Mark Whitlock, director of marketing and client development, had two fears: that not enough people would show and that it would rain. But the day, June 13, was bright and sunny, and the head count of 480 at the event, a pool party in the Charlotte, N.C., neighborhood of Cameron Wood, was in line with the 500 Whitlock expected. The company holding the event, SouthEnd Home Improvement, got 22 leads, set 20 appointments, and has since closed on four fiber-cement siding jobs in that neighborhood.
What It Is
SouthEnd Home Improvement, of Charlotte, was practicing something called micro-marketing where companies tailor products and marketing strategies to a confined geographic area. In this case a neighborhood of 806 houses 25 years old, originally sided in hardboard.
The company initially approached the neighborhood association with an offer to re-side the Cameron Wood pool house using materials donated by vendor James Hardie. In turn, the neighborhood board allowed SouthEnd to conduct its micro-marketing campaign: an e-alert, direct-mail pieces, and canvassing, culminating in the pool party.

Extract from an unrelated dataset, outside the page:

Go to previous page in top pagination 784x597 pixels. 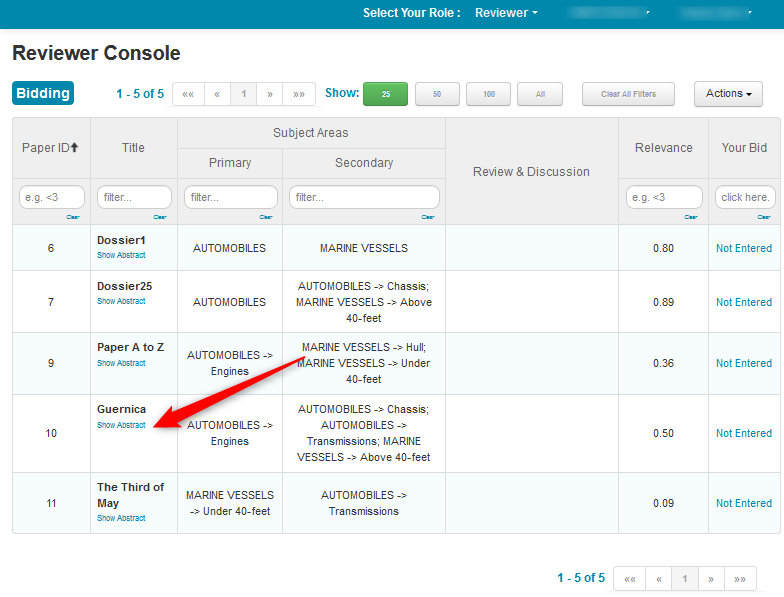coord(217,94)
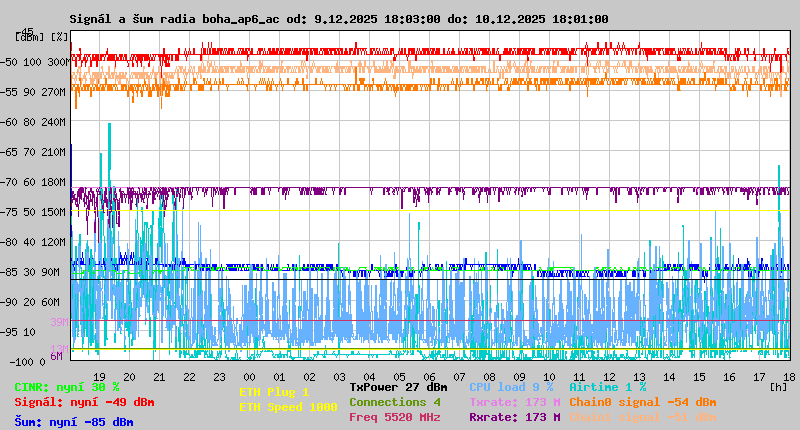Click the TxPower 27 dBm label
The width and height of the screenshot is (800, 430).
coord(398,387)
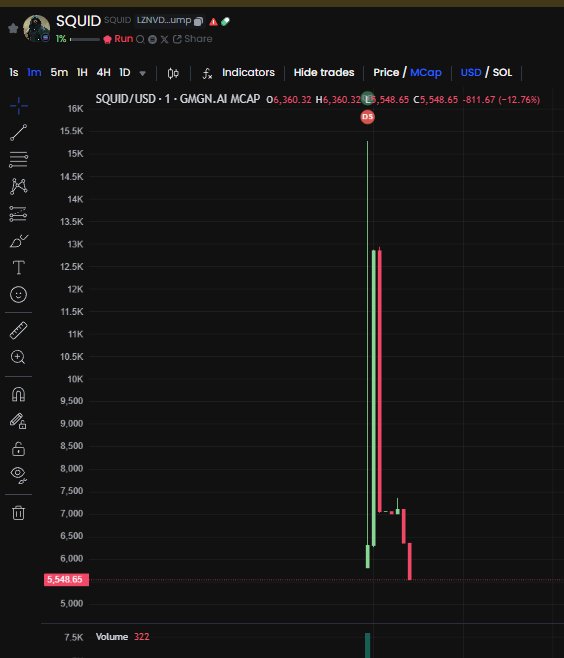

Other companies are also taking up micro-marketing. In January 2009, faced with credit rejects and a lead shortage, Durante Windows & Siding, in Birmingham, Ala., turned to micro-marketing. It selected a neighborhood where it had already done some work, then went to suppliers and negotiated discounts for a special promotion aimed at just that neighborhood. Former customers posted lawn signs.
Micro-site?specific landing pages on the company's website, as well as canvassing and direct-mail pieces heightened interest. "We rolled it out in phases," marketing director Daniel Gallegly says. Total marketing costs for the campaign were less than 10% of sales. "To do this," owner Jason Durante says, "everything has to be done at the right time in the right way."
Those who have tried micro-marketing say success involves careful planning and prep work. For instance, Durante Windows & Siding selects neighborhoods that don't restrict canvassing. Micro-marketing also requires a long-term commitment with lots of follow-up. It's not overnight lead generation. "We've done it eight or nine times now," Gallegly says. "You've got to have enough houses, and you've got to approach the right demographic in the right ways."